● SUPPLIED MATERIAL:
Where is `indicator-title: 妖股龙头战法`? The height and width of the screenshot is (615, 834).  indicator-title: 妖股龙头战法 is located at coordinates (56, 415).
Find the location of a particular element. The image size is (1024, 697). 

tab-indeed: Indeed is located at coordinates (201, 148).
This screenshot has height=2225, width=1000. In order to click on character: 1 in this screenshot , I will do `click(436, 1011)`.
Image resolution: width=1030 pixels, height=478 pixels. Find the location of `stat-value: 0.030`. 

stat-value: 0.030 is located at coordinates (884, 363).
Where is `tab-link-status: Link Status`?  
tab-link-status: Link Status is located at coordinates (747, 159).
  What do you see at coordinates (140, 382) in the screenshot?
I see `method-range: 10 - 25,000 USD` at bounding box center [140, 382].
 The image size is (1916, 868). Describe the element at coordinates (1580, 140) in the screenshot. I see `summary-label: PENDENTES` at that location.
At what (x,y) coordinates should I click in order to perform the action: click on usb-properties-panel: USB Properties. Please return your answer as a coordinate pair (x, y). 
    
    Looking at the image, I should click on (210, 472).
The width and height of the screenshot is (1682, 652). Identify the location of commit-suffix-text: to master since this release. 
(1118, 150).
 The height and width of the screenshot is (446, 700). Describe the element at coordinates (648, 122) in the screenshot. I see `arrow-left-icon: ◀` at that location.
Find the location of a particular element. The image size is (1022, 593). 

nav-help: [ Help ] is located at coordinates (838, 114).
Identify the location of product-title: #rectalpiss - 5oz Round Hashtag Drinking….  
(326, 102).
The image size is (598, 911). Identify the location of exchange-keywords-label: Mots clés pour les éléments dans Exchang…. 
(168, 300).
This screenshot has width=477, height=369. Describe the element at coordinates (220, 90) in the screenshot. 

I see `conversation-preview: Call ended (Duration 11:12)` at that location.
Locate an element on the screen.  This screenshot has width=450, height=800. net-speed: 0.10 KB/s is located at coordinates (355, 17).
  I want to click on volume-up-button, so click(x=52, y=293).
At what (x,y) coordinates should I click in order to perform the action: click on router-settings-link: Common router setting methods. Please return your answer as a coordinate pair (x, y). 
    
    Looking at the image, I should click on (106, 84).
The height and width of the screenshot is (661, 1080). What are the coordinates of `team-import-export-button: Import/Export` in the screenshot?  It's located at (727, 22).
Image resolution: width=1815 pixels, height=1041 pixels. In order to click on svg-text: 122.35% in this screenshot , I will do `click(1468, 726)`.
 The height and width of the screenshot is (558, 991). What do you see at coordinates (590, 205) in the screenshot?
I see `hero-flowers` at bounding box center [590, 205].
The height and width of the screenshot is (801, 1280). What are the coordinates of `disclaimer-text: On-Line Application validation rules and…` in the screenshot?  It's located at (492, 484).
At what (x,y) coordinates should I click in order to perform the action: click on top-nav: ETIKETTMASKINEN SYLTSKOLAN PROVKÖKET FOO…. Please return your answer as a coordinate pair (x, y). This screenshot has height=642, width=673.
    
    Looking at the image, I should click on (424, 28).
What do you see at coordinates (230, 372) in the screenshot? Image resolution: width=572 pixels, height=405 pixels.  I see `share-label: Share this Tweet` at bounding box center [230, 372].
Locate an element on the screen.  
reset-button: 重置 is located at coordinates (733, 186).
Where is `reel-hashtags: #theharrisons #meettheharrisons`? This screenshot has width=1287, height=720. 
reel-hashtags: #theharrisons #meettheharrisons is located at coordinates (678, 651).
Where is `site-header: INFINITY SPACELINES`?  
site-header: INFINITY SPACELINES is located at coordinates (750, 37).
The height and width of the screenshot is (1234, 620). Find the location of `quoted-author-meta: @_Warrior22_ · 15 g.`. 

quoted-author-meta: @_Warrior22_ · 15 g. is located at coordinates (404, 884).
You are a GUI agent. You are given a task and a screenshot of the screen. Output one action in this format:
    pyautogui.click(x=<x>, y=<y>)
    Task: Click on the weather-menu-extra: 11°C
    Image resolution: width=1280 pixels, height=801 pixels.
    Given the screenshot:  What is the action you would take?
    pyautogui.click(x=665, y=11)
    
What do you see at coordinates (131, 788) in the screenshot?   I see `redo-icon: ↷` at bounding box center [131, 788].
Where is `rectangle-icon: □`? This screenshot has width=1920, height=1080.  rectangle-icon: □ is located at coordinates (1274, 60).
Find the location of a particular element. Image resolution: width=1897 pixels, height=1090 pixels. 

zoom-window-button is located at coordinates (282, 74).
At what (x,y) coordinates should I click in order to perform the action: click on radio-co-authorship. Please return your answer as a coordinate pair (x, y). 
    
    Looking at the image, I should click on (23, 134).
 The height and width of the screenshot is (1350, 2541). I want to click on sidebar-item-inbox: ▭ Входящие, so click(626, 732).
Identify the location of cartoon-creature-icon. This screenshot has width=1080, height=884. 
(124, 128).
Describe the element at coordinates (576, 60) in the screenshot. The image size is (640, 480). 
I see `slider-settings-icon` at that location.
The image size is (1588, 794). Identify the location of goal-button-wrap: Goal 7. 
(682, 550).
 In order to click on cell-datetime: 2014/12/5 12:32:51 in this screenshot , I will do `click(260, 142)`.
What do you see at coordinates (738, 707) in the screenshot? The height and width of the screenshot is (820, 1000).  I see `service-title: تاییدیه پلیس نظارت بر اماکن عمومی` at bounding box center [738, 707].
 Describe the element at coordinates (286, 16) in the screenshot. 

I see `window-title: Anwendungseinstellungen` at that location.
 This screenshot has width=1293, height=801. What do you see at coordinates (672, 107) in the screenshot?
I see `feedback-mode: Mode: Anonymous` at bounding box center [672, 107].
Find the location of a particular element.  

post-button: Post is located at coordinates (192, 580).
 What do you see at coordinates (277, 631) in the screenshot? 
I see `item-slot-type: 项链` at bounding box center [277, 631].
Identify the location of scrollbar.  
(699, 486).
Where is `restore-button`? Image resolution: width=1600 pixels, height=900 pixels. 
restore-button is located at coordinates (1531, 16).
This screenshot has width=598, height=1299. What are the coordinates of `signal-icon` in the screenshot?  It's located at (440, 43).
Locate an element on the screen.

● REQUIRED ACTION: Echo the data line for line, starting at its very first line and stopping after the line that contains "Looking at the image, I should click on (210, 472).".

● RESPONSE TO THIS EXERCISE:
Where is `indicator-title: 妖股龙头战法`? The height and width of the screenshot is (615, 834).  indicator-title: 妖股龙头战法 is located at coordinates (56, 415).
Find the location of a particular element. The image size is (1024, 697). 

tab-indeed: Indeed is located at coordinates (201, 148).
This screenshot has height=2225, width=1000. In order to click on character: 1 in this screenshot , I will do `click(436, 1011)`.
Image resolution: width=1030 pixels, height=478 pixels. Find the location of `stat-value: 0.030`. 

stat-value: 0.030 is located at coordinates (884, 363).
Where is `tab-link-status: Link Status`?  
tab-link-status: Link Status is located at coordinates (747, 159).
  What do you see at coordinates (140, 382) in the screenshot?
I see `method-range: 10 - 25,000 USD` at bounding box center [140, 382].
 The image size is (1916, 868). Describe the element at coordinates (1580, 140) in the screenshot. I see `summary-label: PENDENTES` at that location.
At what (x,y) coordinates should I click in order to perform the action: click on usb-properties-panel: USB Properties. Please return your answer as a coordinate pair (x, y). 
    
    Looking at the image, I should click on (210, 472).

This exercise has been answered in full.